▸ **TEXT UNDER STUDY**:
Many of us thought that the rise of Viagra would reduce the poaching of many of these animals. But we were wrong in our assumption that most of these body parts are used as aphrodisiacs. They’re used as medicinal cures for a host of ailments, real or imagined.
Powdered Rhino horn in Traditional Chinese Medicine is prescribed for fevers and convulsions, typhoid, rheumatism, gout, headaches and hallucinations, vomiting and food poisoning, as well as good ole possession by the devil (Compendium of Materia Medica by Li Shih-chen, A.D. 1597).
But Rhino horn is made of keratin, meaning it’s just as effective as grinding up your own fingernails and eating them. (Note to self – might be a good business strategy for when rhinos are gone)
Studies have shown that all of these medical claims for all of these rare body parts are false and useless. But this has not stopped TCM from getting its own “scientific” journal, the Chinese Medicine Journal. This new journal is published by BioMed Central which is owned by Springer Verlag, a science publishing giant who has decided that embracing a new huge audience is more important than rigorous scientific integrity or the preservation of endangered species.

▸ **DATA SECTION**:
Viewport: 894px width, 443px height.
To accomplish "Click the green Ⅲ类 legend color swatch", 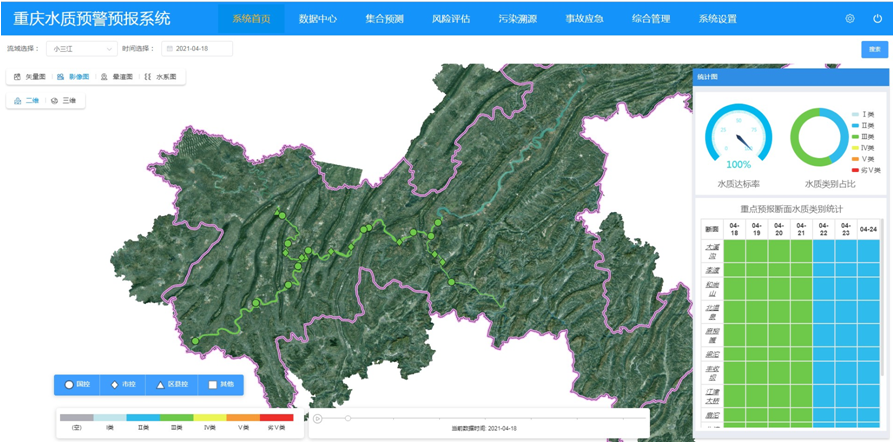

▸ **WORK TO COMPLETE**:
• 1. Write out the part of the rhino horn text between "Many of us thought" and "rhinos are gone)", inclusive.
• 2. Recast the paragraph of the rhino horn text that begins "Powdered Rhino horn in Traditional Chinese Medicine" as a list, keeping its source citation.

▸ **YOUR RESPONSES**:
• 1.
Many of us thought that the rise of Viagra would reduce the poaching of many of these animals. But we were wrong in our assumption that most of these body parts are used as aphrodisiacs. They’re used as medicinal cures for a host of ailments, real or imagined.
Powdered Rhino horn in Traditional Chinese Medicine is prescribed for fevers and convulsions, typhoid, rheumatism, gout, headaches and hallucinations, vomiting and food poisoning, as well as good ole possession by the devil (Compendium of Materia Medica by Li Shih-chen, A.D. 1597).
But Rhino horn is made of keratin, meaning it’s just as effective as grinding up your own fingernails and eating them. (Note to self – might be a good business strategy for when rhinos are gone)

• 2.
Traditional Chinese Medicine prescribes powdered rhino horn for these conditions, according to the Compendium of Materia Medica by Li Shih-chen (A.D. 1597):
- fevers and convulsions
- typhoid
- rheumatism
- gout
- headaches and hallucinations
- vomiting and food poisoning
- possession by the devil